Debruçado em seus ídolos mortos, o Animador, contente e resquício, contempla seu próprio diálogo com o defunto — que não está presente na sala. Suas inspirações partem de textos escritos há mais de 100 anos. O que causa tormento no Animador é, em suma, sua vontade de comunicação inatingida. O silêncio ausente de respostas e o vislumbre imaginativo. Seu diálogo é, no fim das contas, com o corpo ausente — a conversa infinita, segundo Blanchot. Há um diálogo entre tudo isso: entre linhas e ‘não’. O mistério é o charme da alegria na ausência — muito além da ‘amizade’ ou ‘comunidade’ que Blanchot se refere. Vai além. Um diálogo entre o cadáver que ainda é revivido e acordado de seu sono perverso. O Animador, sendo vivo, refere ao sonho. São ambos distintos. No sonho, há a morte do homem vivo, sem mais desfiladeiros a ser passado por reta. A alegria, no sonho, é o estado de morte, da ausência e do descanso — ou descaso do corpo com o resto. Resto da sala, do quarto, do vão, da rua, do absurdo cotidiano — este, tão faminto de necessidade e causa que, em merafeito, não se contenta o suficiente em ser passivo, ambulante, amputado. Quer ser mera e puramente ‘chão pisante’. Aquele Animador, passivo de suas falas e que, ao pronunciar N palavra, revive, de forma trágica, Deus. Dimensão de linguagem que ainda não matamos. Só mataremos Deus quando, por meio da morte, excluir a linguagem — homem.

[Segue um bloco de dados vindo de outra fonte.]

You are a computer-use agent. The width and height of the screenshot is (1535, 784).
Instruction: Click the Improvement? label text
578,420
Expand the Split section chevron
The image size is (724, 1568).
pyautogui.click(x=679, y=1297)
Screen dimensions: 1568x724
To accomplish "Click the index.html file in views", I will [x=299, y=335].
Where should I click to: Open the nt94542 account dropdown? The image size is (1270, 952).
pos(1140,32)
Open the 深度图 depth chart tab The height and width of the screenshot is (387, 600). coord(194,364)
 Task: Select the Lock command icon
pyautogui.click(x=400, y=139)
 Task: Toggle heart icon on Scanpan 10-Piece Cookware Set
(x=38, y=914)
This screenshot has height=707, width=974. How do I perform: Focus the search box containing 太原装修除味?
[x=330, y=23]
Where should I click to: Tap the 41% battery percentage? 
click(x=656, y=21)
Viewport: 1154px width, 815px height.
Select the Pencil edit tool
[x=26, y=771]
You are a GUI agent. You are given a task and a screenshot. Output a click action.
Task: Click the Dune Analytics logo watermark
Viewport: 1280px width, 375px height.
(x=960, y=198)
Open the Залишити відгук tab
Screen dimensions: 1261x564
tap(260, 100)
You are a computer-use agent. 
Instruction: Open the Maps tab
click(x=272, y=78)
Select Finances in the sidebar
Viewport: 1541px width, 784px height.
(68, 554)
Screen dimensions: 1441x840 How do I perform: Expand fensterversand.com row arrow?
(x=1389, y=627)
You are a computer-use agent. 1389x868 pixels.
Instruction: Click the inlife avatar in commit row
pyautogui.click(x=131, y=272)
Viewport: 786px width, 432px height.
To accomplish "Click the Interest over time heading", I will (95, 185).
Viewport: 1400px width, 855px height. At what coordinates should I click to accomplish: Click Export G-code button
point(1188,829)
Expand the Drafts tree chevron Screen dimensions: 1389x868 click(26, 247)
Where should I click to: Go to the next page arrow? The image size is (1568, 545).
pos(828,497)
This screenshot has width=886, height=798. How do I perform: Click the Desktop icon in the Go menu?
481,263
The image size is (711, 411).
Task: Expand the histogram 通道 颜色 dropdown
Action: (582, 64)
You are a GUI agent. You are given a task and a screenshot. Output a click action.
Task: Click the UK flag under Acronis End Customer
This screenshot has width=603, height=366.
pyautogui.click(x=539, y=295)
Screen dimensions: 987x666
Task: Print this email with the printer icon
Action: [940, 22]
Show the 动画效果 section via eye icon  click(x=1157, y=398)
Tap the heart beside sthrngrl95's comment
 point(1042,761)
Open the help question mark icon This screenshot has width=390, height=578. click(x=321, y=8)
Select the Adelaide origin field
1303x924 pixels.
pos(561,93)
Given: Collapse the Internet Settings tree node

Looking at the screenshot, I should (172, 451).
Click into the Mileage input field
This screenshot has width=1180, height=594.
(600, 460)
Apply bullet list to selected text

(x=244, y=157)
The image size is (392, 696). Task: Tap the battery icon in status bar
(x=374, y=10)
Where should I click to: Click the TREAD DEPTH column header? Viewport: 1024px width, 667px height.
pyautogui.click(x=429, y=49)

Do outro lado da sala existe, lógico, outro corpo, no espelho. Simulacro contínuo que não possui os pensamentos do refletido. O refletido este, Animador, causa cousas próprias, pensantes, chora e berra. Ainda faz de si, catapulta para o esquecimento da amizade. Quem dera eu ser o corpo ausente que tanto leio, refiro e desperto — pensa o Animador. Se olha no espelho como se soubesse da falta de si. E sabe. Não há outro plano, constância, referimento, senão a morte. A morte de si — pelo sonho, pelo enforcamento, ou melhor, pela morte da linguagem. Aí a alegria que o ausente possui e que, dada-forma, o outro quer. Senta no chão, cruza os braços e permanece sem emitir som. É a ‘refireficácia-non’ do seu sentido único, de morte, íntimo e de alcance. Lance. E tá dito a fala: lance seu corpo contra o espelho. Se aproxime daquela alegria que é não estar.